### [TASK TO COMPLETE]
Search each line of the data for the word "will"; copy every line where it is found.

-- RECORDS SHOWN follows --

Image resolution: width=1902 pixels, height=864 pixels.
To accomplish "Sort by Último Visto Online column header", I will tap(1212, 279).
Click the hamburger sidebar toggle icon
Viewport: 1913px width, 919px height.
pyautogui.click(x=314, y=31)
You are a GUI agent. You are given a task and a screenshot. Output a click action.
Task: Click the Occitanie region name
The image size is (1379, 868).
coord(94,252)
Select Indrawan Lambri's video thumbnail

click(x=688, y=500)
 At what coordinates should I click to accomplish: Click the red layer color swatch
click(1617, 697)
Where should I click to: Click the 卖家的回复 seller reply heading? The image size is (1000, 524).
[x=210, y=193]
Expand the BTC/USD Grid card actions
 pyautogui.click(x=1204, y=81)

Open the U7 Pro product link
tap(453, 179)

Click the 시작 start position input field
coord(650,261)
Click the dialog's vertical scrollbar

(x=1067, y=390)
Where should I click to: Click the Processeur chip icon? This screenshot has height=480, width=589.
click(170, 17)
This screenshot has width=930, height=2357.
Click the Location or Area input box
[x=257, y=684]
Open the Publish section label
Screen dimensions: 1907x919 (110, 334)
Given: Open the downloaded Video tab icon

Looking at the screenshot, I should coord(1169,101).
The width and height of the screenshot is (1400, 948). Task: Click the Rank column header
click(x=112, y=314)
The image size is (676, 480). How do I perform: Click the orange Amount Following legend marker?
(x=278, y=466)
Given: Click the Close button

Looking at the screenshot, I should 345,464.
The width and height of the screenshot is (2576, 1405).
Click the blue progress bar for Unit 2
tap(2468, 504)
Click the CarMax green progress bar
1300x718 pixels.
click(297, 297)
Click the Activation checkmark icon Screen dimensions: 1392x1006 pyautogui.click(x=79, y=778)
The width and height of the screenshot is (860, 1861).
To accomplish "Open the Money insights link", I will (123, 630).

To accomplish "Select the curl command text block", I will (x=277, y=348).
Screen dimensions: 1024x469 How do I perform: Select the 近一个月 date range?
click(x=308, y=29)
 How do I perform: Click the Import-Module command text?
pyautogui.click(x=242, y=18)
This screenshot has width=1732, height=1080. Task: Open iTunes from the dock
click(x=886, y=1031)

-- RECORDS SHOWN concluded --

### [RESPONSE AREA]
To accomplish "Sort by Último Visto Online column header", I will tap(1212, 279).
To accomplish "Open the Money insights link", I will (123, 630).
To accomplish "Select the curl command text block", I will (x=277, y=348).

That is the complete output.